§ **TASK STATEMENT**
Scan the entries that follow and work out how many lines contain "agent". Give the number and nothing else.

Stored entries
******

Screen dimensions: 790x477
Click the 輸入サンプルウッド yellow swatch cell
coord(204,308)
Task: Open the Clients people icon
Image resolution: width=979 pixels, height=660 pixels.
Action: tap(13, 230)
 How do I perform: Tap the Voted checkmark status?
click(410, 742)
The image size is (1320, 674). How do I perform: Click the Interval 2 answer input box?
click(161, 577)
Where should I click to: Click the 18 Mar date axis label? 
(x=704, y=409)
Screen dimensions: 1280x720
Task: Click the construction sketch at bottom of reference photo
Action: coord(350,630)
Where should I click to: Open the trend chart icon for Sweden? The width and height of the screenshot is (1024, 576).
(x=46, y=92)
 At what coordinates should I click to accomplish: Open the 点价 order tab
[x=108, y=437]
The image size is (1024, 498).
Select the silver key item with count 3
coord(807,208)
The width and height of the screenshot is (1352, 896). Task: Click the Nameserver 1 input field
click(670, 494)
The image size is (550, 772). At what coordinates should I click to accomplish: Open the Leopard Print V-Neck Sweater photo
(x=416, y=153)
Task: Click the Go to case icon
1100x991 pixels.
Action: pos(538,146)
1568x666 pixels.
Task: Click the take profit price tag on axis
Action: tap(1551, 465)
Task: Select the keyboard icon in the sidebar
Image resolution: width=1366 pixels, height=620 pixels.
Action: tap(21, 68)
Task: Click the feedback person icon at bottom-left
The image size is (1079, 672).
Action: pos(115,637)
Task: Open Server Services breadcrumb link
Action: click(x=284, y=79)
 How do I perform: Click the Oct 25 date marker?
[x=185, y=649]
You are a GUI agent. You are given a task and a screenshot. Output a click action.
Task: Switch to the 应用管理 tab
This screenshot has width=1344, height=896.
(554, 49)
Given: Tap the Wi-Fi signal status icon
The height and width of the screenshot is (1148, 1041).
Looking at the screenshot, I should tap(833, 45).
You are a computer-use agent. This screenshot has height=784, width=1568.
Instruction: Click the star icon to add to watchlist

******

§ **ANSWER AREA**
2